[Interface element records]
* * *
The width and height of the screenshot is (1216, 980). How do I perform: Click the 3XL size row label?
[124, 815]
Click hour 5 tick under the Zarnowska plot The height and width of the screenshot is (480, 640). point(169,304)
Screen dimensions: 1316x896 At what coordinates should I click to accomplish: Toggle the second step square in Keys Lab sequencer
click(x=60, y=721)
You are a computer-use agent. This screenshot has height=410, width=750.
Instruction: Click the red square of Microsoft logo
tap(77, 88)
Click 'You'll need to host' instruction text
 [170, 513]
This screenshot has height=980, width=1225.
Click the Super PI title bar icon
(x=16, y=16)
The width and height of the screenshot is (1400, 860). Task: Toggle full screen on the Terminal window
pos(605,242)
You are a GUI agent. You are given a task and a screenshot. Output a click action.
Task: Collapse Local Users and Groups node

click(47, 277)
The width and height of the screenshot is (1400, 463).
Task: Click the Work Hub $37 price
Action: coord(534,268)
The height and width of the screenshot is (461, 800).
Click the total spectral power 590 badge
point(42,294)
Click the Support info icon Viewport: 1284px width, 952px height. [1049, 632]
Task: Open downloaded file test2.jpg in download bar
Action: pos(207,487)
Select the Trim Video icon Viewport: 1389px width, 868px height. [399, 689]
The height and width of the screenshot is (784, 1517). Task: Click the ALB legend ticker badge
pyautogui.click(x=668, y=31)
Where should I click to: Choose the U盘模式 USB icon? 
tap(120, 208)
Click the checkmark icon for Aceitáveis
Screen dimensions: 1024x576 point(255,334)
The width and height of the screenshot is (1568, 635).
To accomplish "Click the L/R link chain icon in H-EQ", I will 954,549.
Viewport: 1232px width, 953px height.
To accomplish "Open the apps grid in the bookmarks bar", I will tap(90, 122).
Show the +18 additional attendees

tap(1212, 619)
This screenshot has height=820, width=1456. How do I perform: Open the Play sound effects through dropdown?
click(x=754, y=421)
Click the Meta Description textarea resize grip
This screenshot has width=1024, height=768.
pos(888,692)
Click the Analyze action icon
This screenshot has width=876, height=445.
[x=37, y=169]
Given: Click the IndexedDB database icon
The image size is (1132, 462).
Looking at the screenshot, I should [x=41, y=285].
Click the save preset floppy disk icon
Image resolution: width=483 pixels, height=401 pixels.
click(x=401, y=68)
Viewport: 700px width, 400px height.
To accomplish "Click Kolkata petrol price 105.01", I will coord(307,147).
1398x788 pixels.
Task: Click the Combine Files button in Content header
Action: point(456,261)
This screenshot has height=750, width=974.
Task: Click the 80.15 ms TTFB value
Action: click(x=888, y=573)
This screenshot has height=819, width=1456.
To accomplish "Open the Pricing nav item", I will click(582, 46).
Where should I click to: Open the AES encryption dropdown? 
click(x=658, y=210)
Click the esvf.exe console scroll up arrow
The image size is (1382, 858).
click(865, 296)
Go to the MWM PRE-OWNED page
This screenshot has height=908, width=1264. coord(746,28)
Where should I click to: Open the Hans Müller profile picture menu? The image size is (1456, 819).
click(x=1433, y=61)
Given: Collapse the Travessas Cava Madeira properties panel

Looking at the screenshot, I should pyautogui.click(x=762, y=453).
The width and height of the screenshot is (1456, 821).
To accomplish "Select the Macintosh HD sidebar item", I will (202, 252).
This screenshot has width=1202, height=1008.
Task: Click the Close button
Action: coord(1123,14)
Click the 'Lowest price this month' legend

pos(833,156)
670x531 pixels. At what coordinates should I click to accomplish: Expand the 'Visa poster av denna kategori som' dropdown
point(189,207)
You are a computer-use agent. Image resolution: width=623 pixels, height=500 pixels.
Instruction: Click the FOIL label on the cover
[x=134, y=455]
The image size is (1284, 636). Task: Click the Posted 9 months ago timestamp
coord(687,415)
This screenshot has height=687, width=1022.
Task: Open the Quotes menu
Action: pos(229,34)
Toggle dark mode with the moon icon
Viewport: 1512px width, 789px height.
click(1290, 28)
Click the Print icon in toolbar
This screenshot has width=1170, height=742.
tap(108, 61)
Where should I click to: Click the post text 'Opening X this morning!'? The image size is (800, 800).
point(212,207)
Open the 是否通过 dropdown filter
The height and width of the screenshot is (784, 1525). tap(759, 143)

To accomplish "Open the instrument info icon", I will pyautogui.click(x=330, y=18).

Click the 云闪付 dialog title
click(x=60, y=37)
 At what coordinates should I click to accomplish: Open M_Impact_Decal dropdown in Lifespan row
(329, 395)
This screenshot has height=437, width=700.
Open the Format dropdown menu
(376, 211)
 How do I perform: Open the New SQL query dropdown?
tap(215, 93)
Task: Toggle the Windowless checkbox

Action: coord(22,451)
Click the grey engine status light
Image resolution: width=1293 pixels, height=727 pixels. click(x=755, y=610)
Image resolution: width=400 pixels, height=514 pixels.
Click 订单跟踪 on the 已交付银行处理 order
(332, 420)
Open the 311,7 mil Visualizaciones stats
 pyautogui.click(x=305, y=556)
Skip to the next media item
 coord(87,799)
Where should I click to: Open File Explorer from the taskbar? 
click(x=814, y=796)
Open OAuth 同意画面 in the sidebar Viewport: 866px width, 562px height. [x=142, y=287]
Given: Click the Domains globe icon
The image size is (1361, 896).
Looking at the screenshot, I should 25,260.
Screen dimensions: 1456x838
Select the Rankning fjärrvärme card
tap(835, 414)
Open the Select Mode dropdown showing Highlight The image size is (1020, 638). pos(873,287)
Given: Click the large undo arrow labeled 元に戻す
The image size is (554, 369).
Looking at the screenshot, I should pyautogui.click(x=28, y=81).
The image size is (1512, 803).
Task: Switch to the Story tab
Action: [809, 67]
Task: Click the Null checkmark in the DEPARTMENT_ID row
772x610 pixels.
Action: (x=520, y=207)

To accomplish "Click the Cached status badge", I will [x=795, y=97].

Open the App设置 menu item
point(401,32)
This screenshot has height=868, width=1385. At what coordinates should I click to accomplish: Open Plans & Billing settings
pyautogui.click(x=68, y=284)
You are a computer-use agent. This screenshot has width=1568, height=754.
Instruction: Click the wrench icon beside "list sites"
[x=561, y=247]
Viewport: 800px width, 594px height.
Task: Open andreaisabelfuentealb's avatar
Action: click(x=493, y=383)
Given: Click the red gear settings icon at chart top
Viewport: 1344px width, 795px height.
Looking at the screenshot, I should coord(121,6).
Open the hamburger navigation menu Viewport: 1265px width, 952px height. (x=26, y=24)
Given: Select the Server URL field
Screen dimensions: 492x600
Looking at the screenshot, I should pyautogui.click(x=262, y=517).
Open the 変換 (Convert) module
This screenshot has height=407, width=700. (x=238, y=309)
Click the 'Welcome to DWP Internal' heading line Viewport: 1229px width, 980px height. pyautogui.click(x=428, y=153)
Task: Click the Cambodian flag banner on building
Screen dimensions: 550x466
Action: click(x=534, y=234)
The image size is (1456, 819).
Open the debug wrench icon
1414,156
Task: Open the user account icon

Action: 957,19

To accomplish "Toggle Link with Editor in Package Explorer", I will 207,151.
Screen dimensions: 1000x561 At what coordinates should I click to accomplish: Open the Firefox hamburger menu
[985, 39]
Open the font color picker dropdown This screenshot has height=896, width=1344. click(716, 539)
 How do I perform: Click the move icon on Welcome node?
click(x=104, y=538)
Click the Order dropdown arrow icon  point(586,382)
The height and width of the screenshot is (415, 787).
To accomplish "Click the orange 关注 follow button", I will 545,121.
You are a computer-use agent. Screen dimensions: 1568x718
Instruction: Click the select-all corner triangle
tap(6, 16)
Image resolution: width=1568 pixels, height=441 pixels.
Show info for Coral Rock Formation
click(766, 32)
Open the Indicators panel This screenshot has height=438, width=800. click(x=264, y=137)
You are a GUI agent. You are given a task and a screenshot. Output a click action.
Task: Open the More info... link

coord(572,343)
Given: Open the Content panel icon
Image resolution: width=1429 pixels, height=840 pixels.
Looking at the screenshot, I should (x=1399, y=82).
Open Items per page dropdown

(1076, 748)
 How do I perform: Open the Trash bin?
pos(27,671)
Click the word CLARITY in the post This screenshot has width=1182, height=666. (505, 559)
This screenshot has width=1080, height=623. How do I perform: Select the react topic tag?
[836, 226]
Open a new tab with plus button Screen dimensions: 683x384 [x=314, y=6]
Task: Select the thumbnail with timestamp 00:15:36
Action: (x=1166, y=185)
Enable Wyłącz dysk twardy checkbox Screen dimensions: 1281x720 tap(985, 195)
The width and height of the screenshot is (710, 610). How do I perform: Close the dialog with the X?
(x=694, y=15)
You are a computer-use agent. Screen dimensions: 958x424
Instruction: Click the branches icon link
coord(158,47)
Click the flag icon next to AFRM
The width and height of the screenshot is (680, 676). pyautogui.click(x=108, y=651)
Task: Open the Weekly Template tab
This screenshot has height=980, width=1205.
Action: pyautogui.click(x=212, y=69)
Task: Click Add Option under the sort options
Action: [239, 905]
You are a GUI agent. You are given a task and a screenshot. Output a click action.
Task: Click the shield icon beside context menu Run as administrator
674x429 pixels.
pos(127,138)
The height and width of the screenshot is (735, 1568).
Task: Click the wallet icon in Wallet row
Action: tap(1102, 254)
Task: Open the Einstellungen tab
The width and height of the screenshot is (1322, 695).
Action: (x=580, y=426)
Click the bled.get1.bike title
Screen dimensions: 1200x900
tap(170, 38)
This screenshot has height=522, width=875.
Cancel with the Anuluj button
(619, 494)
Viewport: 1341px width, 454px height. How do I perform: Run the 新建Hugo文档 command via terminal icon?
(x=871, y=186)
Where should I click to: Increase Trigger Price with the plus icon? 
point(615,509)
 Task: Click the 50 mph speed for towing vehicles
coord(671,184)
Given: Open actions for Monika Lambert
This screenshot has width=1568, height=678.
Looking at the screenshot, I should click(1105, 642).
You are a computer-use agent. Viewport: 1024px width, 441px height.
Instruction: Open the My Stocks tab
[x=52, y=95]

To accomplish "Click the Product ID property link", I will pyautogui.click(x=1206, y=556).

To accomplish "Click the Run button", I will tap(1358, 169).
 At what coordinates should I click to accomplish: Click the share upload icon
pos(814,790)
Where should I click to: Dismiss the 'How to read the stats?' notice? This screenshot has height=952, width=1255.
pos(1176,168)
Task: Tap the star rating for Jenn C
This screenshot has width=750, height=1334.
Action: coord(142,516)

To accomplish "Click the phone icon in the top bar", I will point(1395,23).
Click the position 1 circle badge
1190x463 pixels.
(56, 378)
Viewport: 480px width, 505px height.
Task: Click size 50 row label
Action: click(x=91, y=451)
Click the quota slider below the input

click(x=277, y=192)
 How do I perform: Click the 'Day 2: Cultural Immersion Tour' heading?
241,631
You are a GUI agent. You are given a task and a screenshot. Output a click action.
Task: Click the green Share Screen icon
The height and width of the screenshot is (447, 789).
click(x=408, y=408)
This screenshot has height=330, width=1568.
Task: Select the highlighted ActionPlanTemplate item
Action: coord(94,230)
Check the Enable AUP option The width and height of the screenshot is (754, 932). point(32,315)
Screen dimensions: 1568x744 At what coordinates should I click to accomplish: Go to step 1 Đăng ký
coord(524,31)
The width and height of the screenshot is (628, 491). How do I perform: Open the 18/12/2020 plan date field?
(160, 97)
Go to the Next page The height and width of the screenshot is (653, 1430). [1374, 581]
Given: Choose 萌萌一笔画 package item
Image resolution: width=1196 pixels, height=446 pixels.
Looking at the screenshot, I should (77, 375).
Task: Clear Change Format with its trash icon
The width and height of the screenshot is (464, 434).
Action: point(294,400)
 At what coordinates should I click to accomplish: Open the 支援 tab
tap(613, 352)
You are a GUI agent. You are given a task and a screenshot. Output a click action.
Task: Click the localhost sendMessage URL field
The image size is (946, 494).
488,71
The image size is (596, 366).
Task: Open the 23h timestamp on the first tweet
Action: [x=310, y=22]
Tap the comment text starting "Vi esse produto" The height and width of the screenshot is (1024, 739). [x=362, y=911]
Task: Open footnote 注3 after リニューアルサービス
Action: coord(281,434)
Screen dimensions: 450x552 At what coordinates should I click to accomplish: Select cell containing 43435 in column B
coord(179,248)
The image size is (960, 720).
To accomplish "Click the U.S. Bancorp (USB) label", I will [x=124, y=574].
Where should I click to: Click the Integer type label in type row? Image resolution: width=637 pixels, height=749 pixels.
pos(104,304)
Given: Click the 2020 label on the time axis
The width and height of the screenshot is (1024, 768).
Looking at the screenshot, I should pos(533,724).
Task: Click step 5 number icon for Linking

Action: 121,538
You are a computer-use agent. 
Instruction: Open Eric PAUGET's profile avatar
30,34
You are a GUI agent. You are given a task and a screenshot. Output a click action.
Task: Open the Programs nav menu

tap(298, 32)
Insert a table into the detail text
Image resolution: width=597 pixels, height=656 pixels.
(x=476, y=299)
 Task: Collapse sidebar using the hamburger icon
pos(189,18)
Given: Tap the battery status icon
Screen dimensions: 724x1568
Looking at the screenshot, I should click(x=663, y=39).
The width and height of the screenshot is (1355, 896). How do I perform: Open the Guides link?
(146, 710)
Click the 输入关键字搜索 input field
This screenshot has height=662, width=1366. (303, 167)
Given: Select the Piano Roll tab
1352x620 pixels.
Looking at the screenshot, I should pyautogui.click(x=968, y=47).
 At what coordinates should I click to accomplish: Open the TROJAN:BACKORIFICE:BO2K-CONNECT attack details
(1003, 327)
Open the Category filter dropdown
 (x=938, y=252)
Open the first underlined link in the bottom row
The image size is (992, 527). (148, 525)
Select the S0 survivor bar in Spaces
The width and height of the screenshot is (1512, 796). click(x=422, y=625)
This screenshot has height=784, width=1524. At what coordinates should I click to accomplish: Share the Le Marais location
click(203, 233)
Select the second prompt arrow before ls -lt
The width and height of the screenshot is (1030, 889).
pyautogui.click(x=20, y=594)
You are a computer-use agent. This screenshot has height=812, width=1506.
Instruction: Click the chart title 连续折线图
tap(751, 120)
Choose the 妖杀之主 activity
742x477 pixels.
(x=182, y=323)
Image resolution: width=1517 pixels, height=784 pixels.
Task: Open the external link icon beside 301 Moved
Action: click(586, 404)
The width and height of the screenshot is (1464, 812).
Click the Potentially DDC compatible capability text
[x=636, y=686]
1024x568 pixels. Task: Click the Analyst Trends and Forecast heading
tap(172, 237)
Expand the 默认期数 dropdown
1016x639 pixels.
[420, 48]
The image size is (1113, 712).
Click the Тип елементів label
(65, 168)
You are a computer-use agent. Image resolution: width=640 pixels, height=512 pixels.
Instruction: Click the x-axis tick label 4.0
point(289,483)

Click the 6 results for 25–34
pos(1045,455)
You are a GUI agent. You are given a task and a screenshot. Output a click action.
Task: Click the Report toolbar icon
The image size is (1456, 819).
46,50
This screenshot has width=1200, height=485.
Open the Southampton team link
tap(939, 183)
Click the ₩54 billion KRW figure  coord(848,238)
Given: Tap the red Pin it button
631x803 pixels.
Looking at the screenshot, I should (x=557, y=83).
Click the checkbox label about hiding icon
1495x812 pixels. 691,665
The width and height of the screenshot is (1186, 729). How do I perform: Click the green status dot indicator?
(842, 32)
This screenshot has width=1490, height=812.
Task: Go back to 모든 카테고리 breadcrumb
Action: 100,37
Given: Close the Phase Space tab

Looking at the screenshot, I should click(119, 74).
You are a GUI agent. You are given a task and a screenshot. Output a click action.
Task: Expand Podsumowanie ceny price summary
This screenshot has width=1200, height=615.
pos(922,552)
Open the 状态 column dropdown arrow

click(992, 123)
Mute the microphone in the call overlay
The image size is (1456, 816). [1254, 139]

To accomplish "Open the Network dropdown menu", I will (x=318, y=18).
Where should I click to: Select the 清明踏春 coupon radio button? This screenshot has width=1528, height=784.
* * *
- REQUIREMENT: Determine how many lines in the material above contain the string "checkmark". Reply with the number alone.

- SOLVED PROBLEM: 2